Когда чеченские боевики вторглись в Дагестан, положив тем самым начало второй кавказской войны, премьер фактически взял на себя функции верховного главнокомандующего, демонстрируя невиданную для России последовательность и жесткость. После Хасавюртовского позора, 38 мифических снайперов и череды бесславных провалов победоносное наступление российской армии вернуло обществу давно забытое чувство национального достоинства.
Не будь этого, все передачи Доренко вместе взятые, не стоили б и ломаного гроша…
Правда, Березовский, по обыкновению, приписывает себе и лавры первооткрывателя Путина. Наиболее яркую трактовку оного обнаружил я в только что вышедшей книге его (Березовского) идейного соратника Алекса Гольдфарба и вдовы перебежчика Литвиненко Марины «Смерть диссидента».
Эта написанная явно со слов Березовского интерпретация новейшей истории настолько занимательна, что я позволю себе привести объемный отрывок из книги.
Краткая преамбула: в апреле 1999-го Березовский якобы приходит к директору ФСБ в его кабинет на Лубянке, где когда-то «Берия и Андропов занимались планированием холодной войны».
«Небольшая фигурка Путина выглядела еще меньше за огромным столом, на котором стоял бронзовый бюст Феликса Дзержинского. Путин приложил палец к губам, призывая к молчанию, и жестом пригласил Бориса следовать за ним в заднюю дверь. Они прошли через личную столовую и вышли в маленький коридорчик.
Борис оглянулся. Они находились в маленькой комнатке без окон напротив двери лифта. Очевидно, это был задний выход из кабинета к личному директорскому лифту.
– Это самое безопасное место для разговора, – сказал Путин.
На повестке дня Бориса стояли два вопроса: Примаков и Литвиненко…
Выборов 2000 года стране оставалось ждать восемь месяцев. Очевидным образом Примус, семидесятилетний реликт советской эпохи, поддержанный кликой коммунистов, бывших аппаратчиков и шпионов, был вовсе не тем, в ком нуждалась страна, входя в XXI век… У кандидата должно было быть одно обязательное качество: способность побить кандидата, поддержанного коммунистами, возможно, самого Примуса, в последние недели завоевавшего популярность. Но, рассматривая список кандидатов, Борис и Путин понимали, что пейзаж пуст…
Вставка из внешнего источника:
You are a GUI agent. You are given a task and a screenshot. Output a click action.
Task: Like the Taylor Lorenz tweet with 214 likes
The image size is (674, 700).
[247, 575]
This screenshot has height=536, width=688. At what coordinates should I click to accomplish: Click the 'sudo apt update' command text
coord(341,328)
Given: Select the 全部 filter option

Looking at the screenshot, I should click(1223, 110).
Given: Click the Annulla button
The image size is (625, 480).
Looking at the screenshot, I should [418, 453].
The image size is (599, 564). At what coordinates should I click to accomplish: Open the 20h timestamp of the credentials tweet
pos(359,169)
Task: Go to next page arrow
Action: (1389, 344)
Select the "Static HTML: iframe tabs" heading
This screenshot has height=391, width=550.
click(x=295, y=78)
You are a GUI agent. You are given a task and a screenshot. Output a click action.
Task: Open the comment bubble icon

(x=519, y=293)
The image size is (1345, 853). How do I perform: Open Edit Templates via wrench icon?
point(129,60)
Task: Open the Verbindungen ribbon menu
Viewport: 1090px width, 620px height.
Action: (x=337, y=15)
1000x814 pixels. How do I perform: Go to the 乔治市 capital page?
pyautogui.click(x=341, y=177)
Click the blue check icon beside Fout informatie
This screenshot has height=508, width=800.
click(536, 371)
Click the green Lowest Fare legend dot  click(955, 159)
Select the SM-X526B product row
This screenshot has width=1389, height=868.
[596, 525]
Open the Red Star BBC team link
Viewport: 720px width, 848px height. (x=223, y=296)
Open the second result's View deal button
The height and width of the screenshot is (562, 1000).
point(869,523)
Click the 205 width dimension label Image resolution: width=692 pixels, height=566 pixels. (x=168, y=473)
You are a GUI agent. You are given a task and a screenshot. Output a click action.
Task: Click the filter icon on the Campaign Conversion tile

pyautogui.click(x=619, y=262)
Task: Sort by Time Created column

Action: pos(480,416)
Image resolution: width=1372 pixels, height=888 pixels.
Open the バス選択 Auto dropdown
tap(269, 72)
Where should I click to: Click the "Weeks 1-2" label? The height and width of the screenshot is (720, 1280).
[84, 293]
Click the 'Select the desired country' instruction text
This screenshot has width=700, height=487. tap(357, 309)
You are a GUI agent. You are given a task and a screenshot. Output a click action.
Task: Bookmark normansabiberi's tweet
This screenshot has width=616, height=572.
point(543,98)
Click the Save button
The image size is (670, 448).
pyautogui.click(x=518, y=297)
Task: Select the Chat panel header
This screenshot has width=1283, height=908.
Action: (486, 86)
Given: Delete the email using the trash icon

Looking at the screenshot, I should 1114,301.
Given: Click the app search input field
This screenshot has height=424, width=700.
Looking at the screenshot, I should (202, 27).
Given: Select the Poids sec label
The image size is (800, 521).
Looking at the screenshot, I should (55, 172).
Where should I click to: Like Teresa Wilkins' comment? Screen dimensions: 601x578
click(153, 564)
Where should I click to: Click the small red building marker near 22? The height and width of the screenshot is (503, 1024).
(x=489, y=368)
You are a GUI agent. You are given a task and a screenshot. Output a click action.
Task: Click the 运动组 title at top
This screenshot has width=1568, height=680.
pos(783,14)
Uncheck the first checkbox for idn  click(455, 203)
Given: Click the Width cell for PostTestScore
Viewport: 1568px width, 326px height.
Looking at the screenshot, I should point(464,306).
– Володя, а что по поводу тебя? – внезапно спросил Борис.
– Что по поводу меня? – не понял Путин.
– Ты мог бы стать президентом?
– Я? Нет, я не того сорта. Не этого я хочу в жизни.
– Ну а что тогда? Хочешь оставаться здесь навсегда?
– Я хочу… – замялся Путин. – Я хочу быть Березовским.
– Нет, не может быть, – рассмеялся Борис…»
Дальше, по версии авторов, они обсудили будущность Литвиненко, арестованного как раз накануне военной прокуратурой, причем Путин назвал своего бывшего подчиненного предателем, после чего разговор подошел к логическому завершению.
«Путин взялся за ручку двери. Она повернулась, не захватив механизм замка.
– Блин, – сказал Путин. – Тут замки не могут сделать так, чтобы они работали, а ты хочешь, чтобы я управлял страной. Мы тут застряли.
– Эй, кто-нибудь! – закричал он, стуча в дверь, отделявшую прихожую от основного коридора. – Это Путин! Мы застряли.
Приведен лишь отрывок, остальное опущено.